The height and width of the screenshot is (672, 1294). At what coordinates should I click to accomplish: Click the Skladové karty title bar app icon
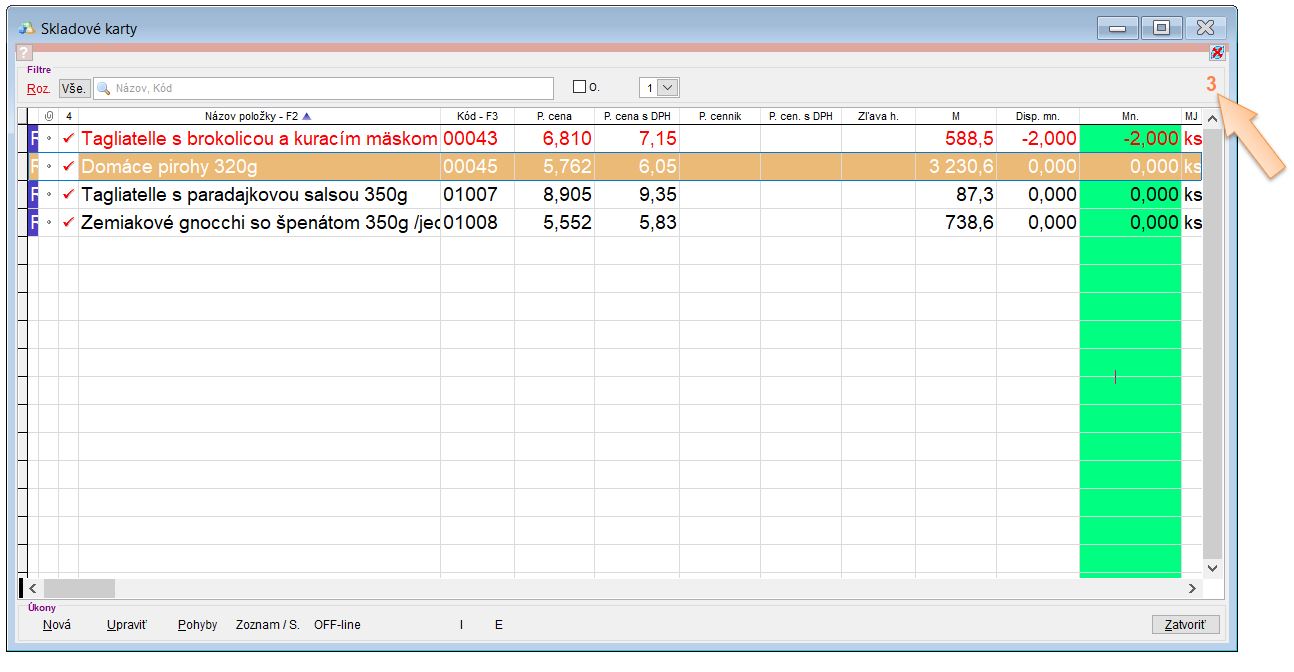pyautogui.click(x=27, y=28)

---

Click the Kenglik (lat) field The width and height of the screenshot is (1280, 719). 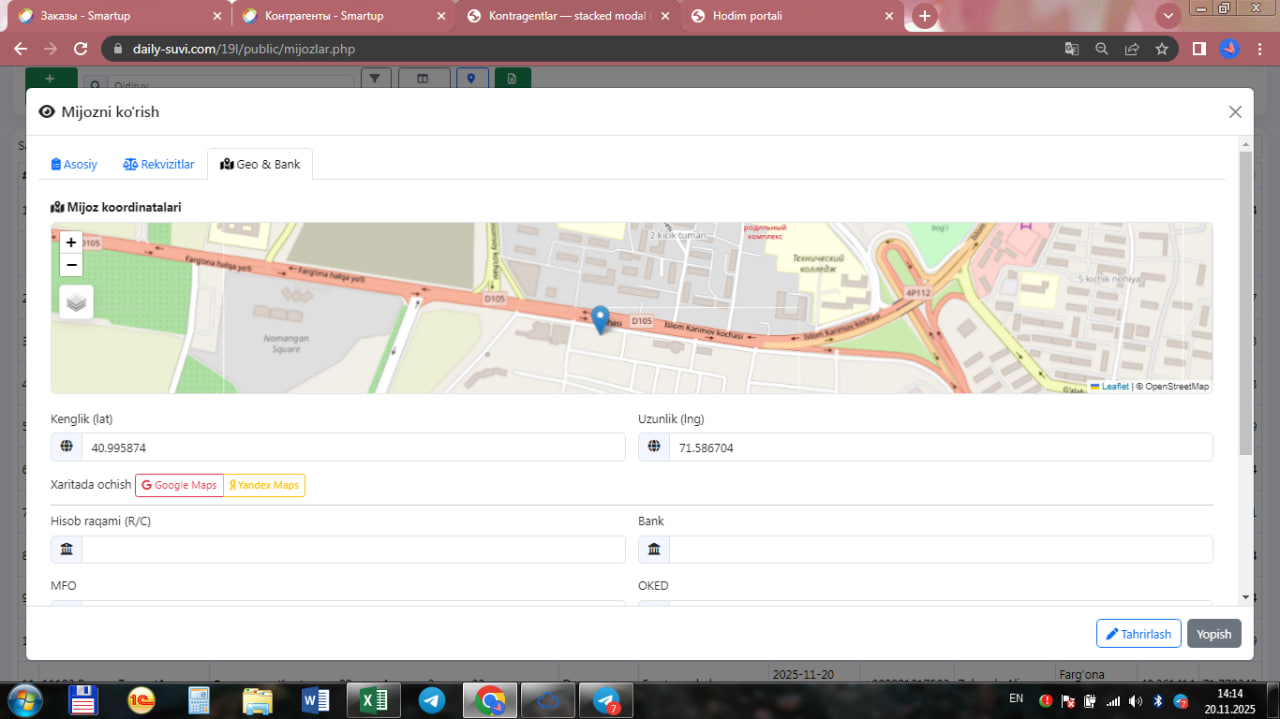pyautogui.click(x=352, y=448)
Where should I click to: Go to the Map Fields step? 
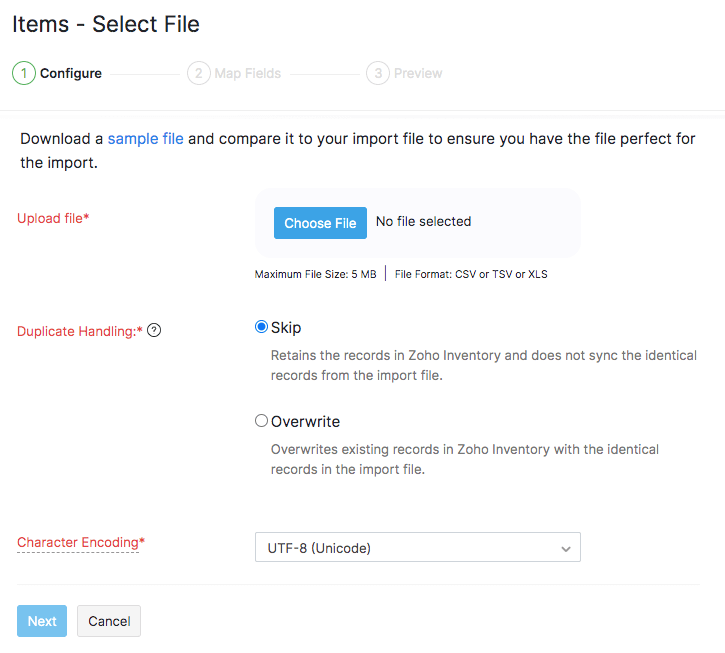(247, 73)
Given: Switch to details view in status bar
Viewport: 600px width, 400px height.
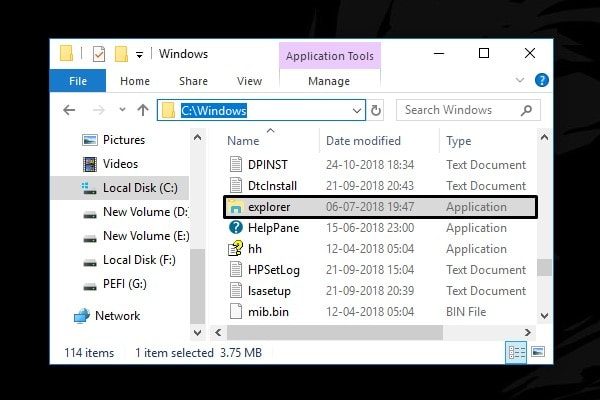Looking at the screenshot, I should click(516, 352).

» **Problem statement**
What do you get when you copy the material word for word, starting at the line that contains "Given: Switch to details view in status bar" and ending at the line that contains "Looking at the", with the pictures left out?

» **The result**
Given: Switch to details view in status bar
Viewport: 600px width, 400px height.
Looking at the screenshot, I should click(516, 352).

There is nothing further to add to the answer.